J’ai regardé un film d’horreur appelé Retour vers le cauchemar, ou The Nesting, dans sa version originale. Le film est paru en 1981, et Frissons TV en donnait cette description:

«Une écrivaine cherchant l’inspiration pour son nouveau roman emménage dans un manoir qui se révèle hanté.»

Hum… Ça sonne familier, non? J’ai l’impression d’avoir vu ce film-là une centaine de fois, et d’en avoir parlé autant de fois dans mon blogue. Voyons voir…

Lauren Cochran est auteure de romans gothiques. Ou en tout cas, on peut voir qu’elle a publié au moins un roman, appelé The Nesting, sur lequel on voit l’illustration d’une maison et d’une femme qui semble s’en sauver.

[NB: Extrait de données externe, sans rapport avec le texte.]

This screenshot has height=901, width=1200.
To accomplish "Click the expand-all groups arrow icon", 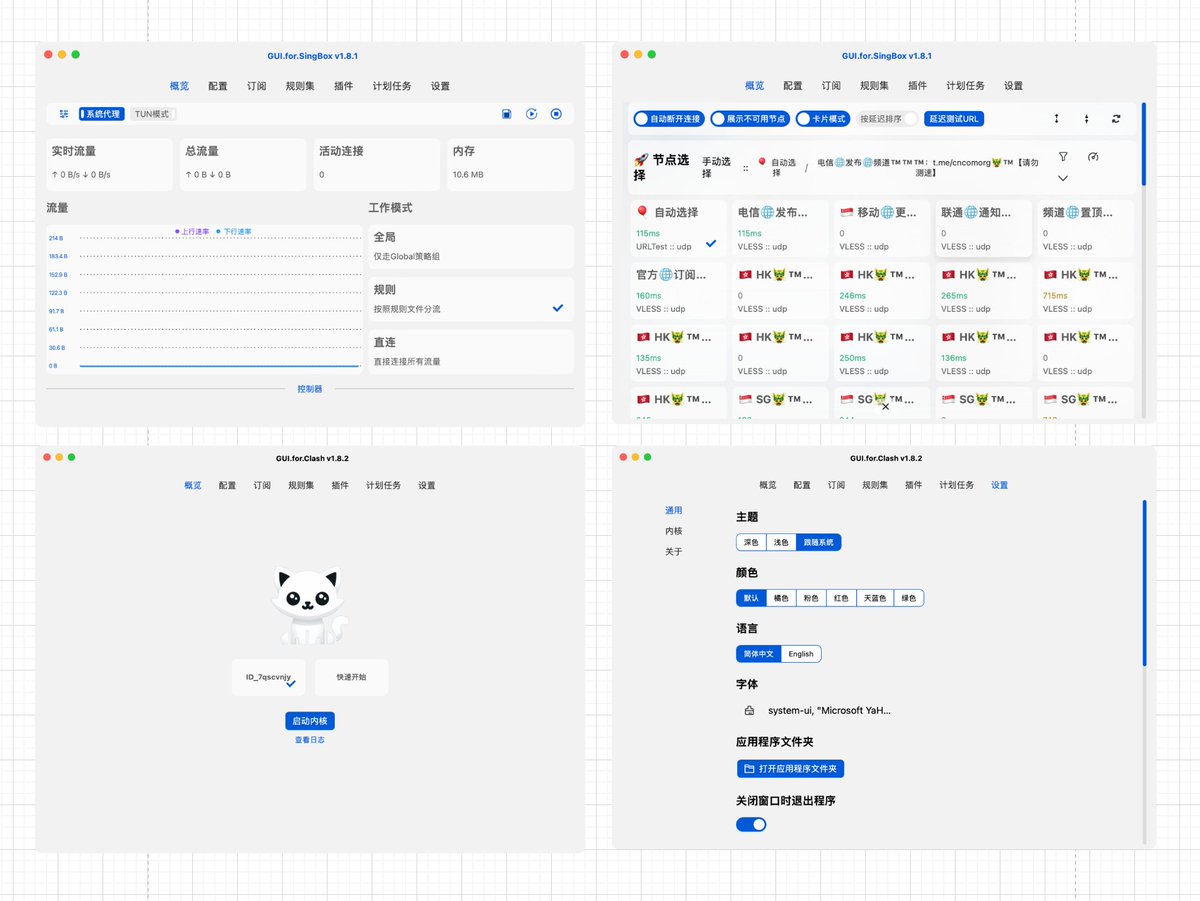I will 1057,118.
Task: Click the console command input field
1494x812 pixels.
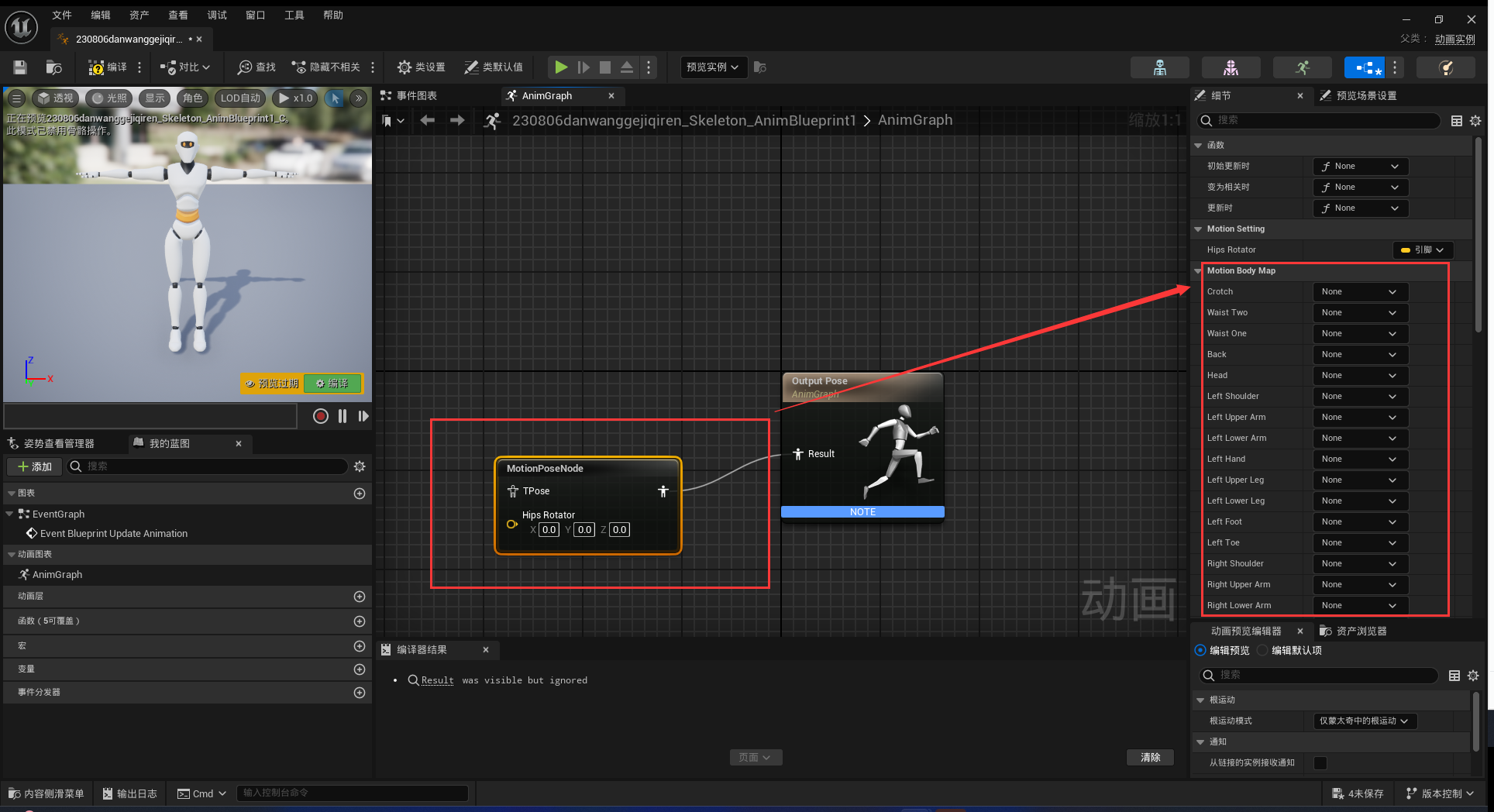Action: click(351, 793)
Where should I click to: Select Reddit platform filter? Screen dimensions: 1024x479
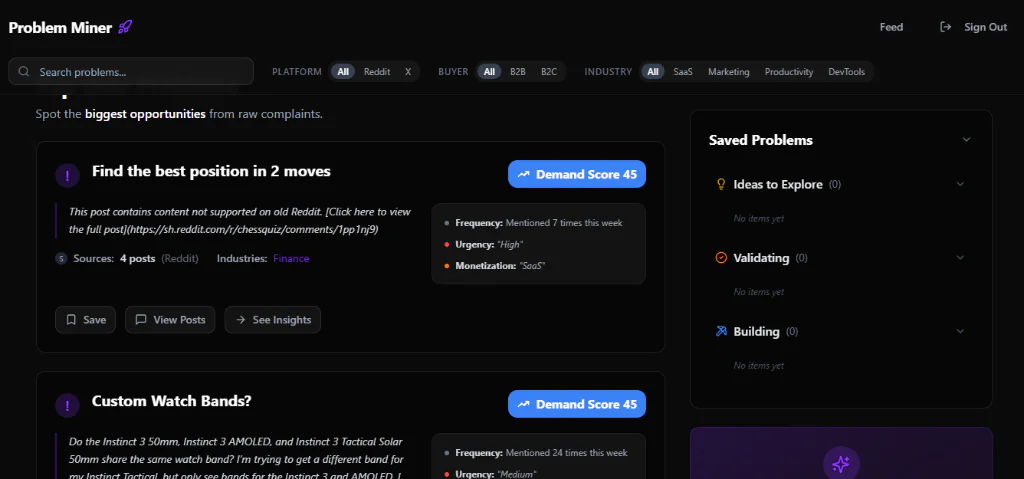377,72
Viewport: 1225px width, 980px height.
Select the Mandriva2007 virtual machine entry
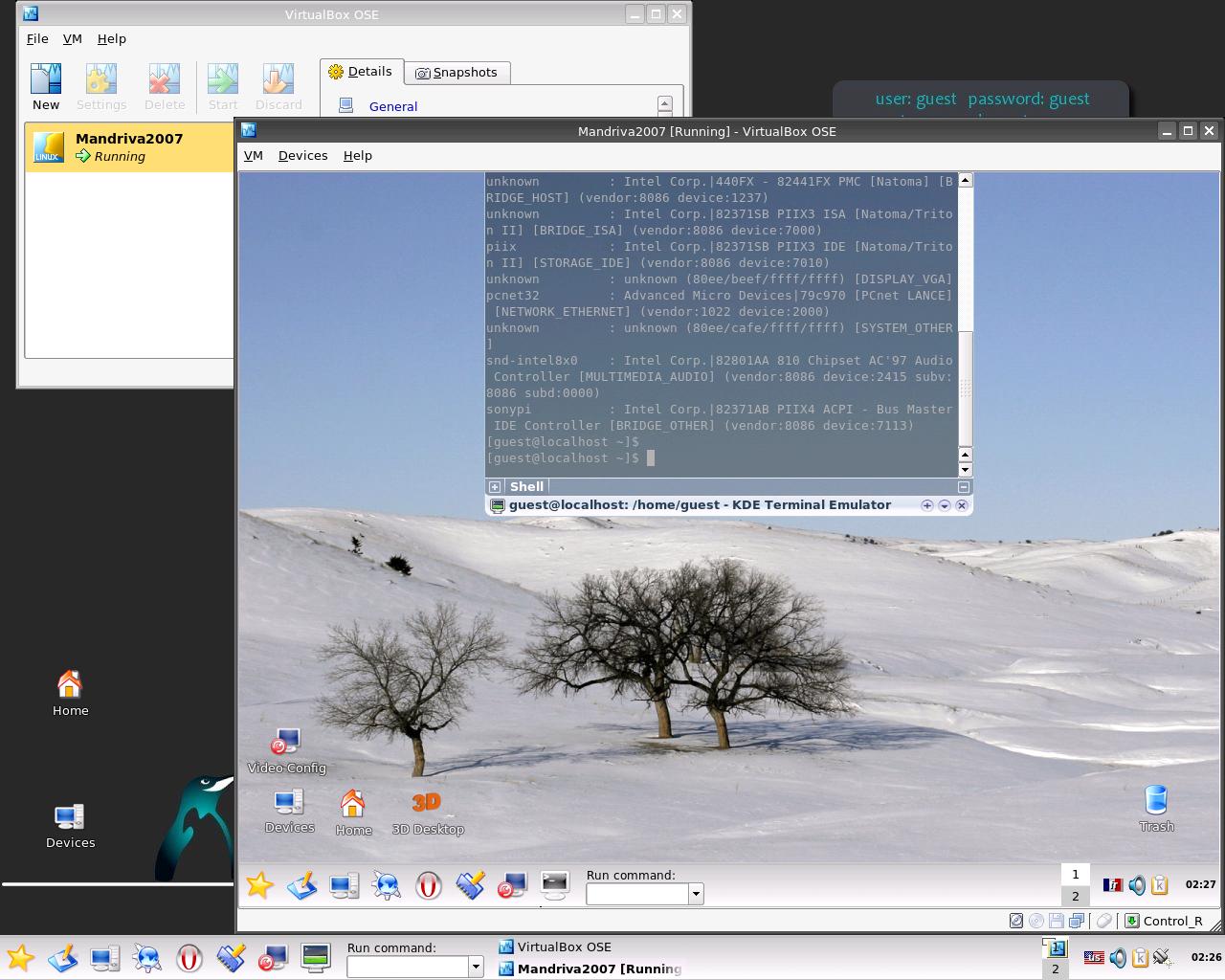point(129,147)
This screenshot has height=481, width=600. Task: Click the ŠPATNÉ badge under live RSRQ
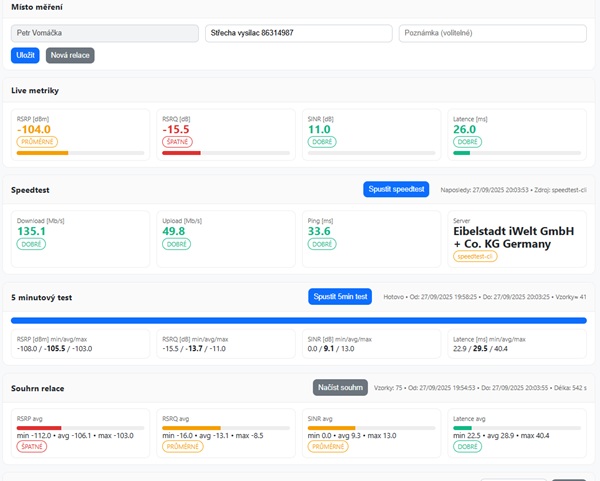pos(177,142)
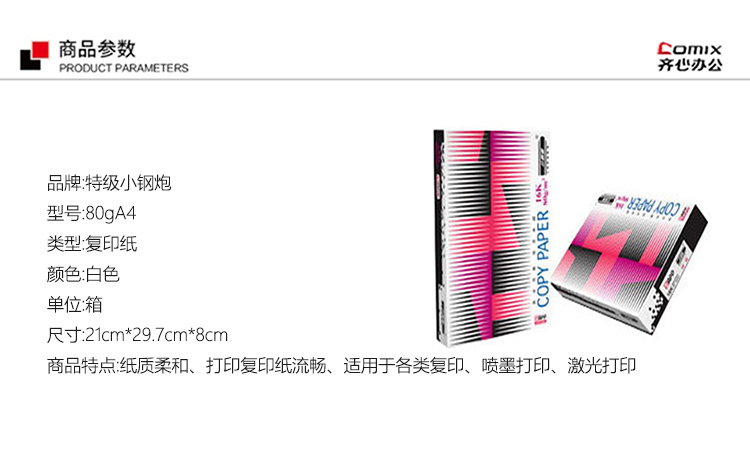Select the 品牌:特级小钢炮 line

pos(109,183)
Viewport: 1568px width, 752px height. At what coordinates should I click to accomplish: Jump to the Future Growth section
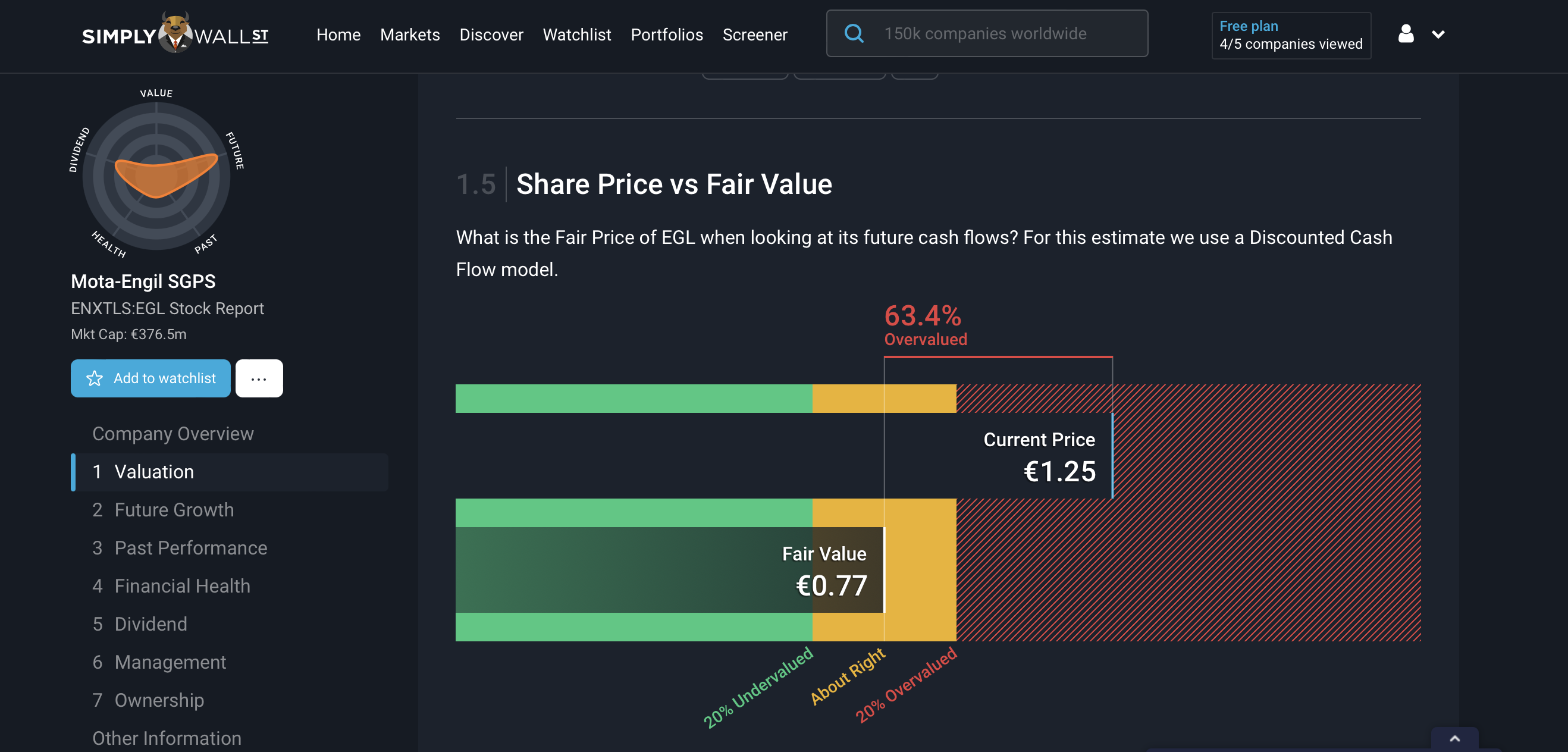click(174, 510)
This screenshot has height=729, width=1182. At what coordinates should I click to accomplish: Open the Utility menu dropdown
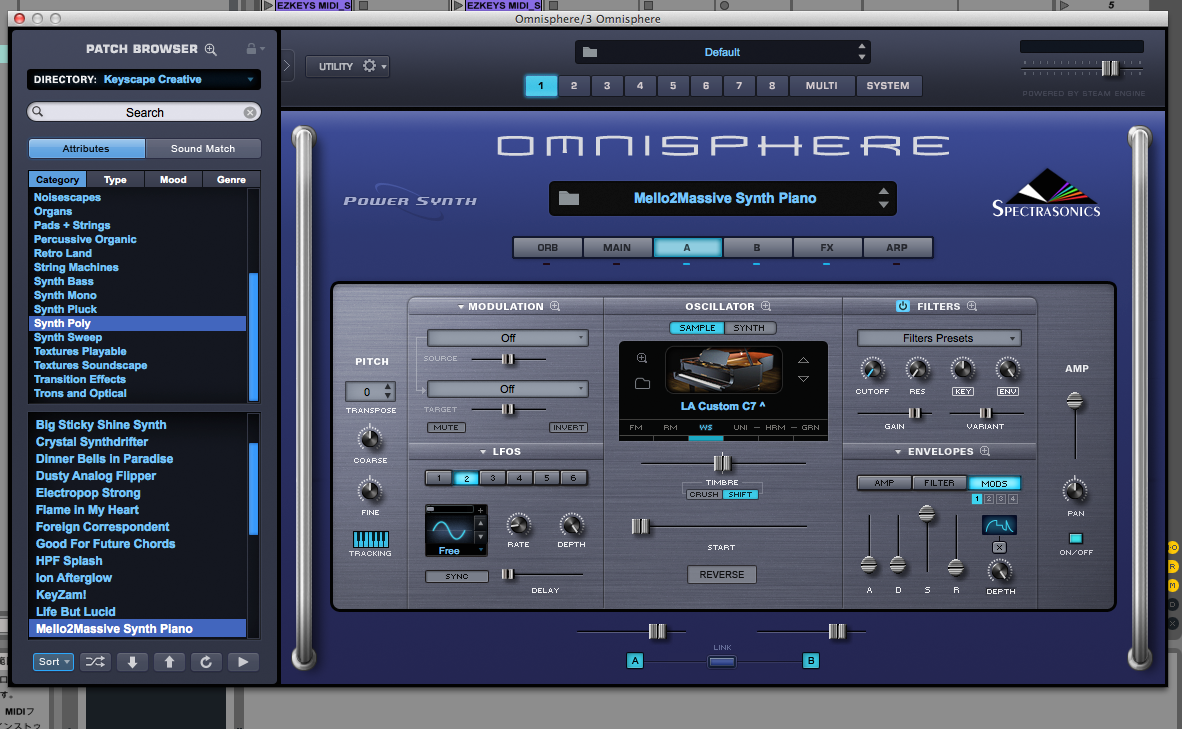[x=347, y=66]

Contrairement à ce que disait le résumé, elle n’a pas décidé de louer un manoir pour chercher de l’inspiration pour écrire, mais bien parce qu’elle était agoraphobe et qu’elle faisait des crises de panique juste en sortant de son appartement. Elle s’est donc dit qu’emménager à la campagne pourrait être une bonne chose pour sa santé mentale.

Oups… 😬

Comme c’est le cas pour beaucoup d’écrivains dans les films d’écrivain en péril que je regarde, j’ai trouvé le personnage de Lauren antipathique, pour ne pas dire vraiment gossant. Les auteurs ont souvent des caractères douteux dans les films… Pourtant, il me semble que la plupart d’entre eux ne sont pas si pires que ça, dans la vraie vie!

Lauren décide donc de quitter New York et d’aller habiter dans une vieille maison abandonnée. Maison qui ressemble à celle présentée sur son roman, même si elle insiste qu’elle ne l’a jamais vue de sa vie.

En trouvant cette maison par hasard, elle décide de tout simplement entrer à l’intérieur, étant certaine d’avoir vu quelqu’un par une des fenêtres de l’étage. Euh… oui, ok. C’est logique. J’imagine?

Son petit ami Frank, qui est venu lui donner un lift jusqu’à cet endroit, exprimait assez bien mon appréciation personnelle du manque de jugement de Lauren en lui disant des choses du genre «Pour quelqu’un qui a peur de sortir de chez toi, je te trouve très à l’aise chez les autres!».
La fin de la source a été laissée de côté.